May CBOT wheat futures added 38-1/2 cents this week to close at 1102-1/4. May KC wheat futures added 40-1/4 cents this week to close at 1104-1/4. May spring wheat futures added 44 cents this week to close at 1104-1/4. Favorable weather has Russia’s winter crops off to a good start. Compared to last year soil moisture levels are also much more favorable. Russia’s ag ministry expects the country’s total grain production to be 123 million tons this year up nearly 2 million tons from last year. Uncompetitively priced US wheat has led to poor export sales in recent weeks. Even with soft red winter wheat (CBOT) well off of its early March highs, it remains 6% above European wheat.

Milk Lower Friday, Up on Week

Class III milk futures saw prices trade down on Friday, with the April contract falling 20 cents to $24.30, but was still 87 cents higher for the week. The calendar year average hit a new high at $23.67 on Tuesday this week and settled at $23.34 by Friday’s close. Milk prices remain at historically great levels and this week’s February Milk Production report helped, showing a 1.00% drop year-over-year. Cow numbers did see their first month-over-month increase since May 2021, so that will be a trend to watch in coming months. Spot cheese was a big winner this week, closing at $2.2625/lb, which was up 18.25 cents overall and is sitting just beneath the 2019 high of $2.26875/lb. Demand remains strong, but prices have hit levels that are traditionally short-lived, so it is worthwhile being on the defensive.

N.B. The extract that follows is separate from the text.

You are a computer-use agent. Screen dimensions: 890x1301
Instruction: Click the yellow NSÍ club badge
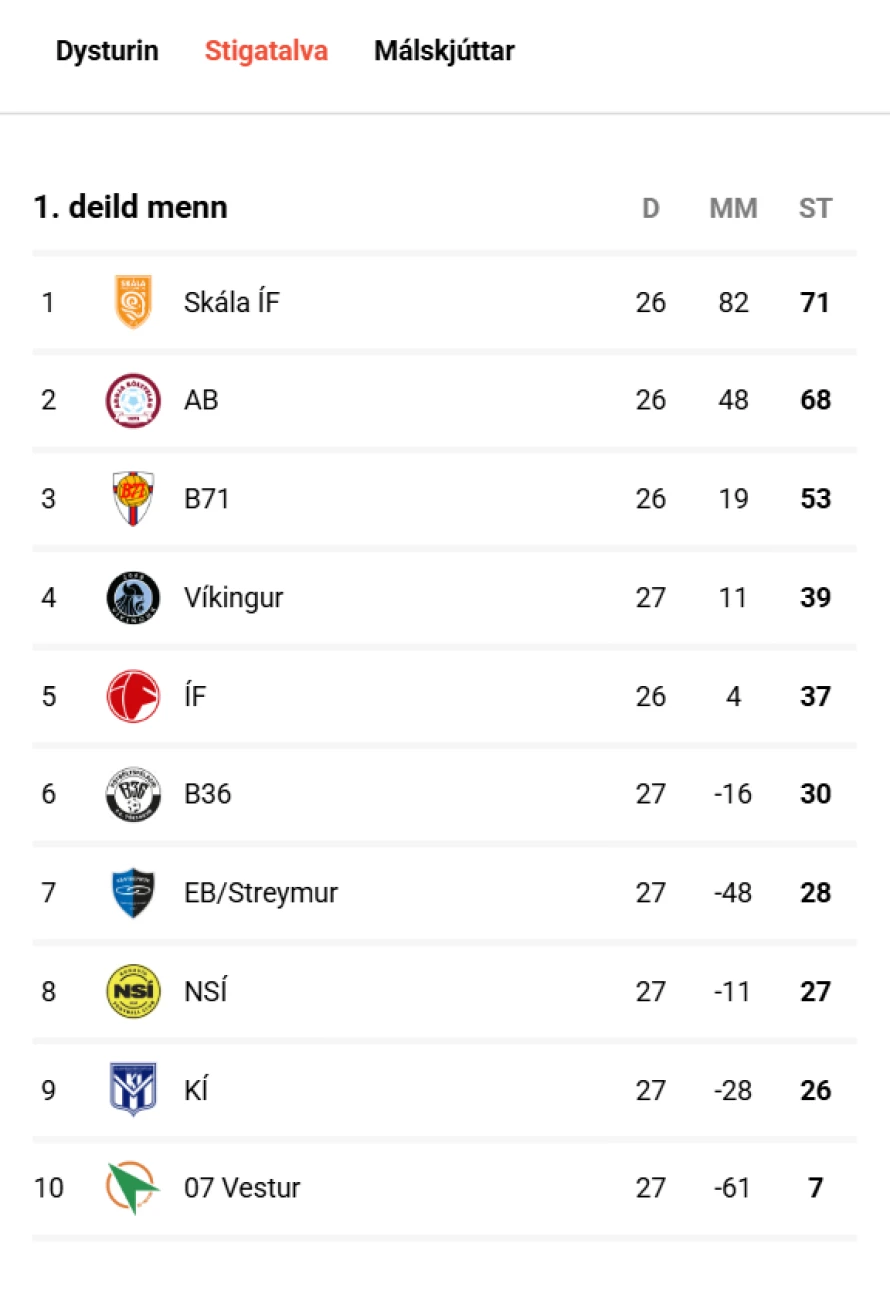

After trading lower the two previous weeks, the Class IV market was positive, with a push to a new all-time high on the second month chart at $25.33. The calendar year average closed at $24.70, an impressive 31 cent gain since last Friday’s close. Spot butter continues to hold at strong levels, gaining 7 cents this week, with a close at $2.7950/lb. There isn’t much to get excited about unless that market can breach the January high at $2.9350/lb, but the fact both it and spot powder have gone sideways at multi-year highs is encouraging. For the upcoming week, there are no dairy-focused fundamental reports, but Thursday’s Planting Intention’s report and its effects on the grain/feed markets will be something to keep an eye on.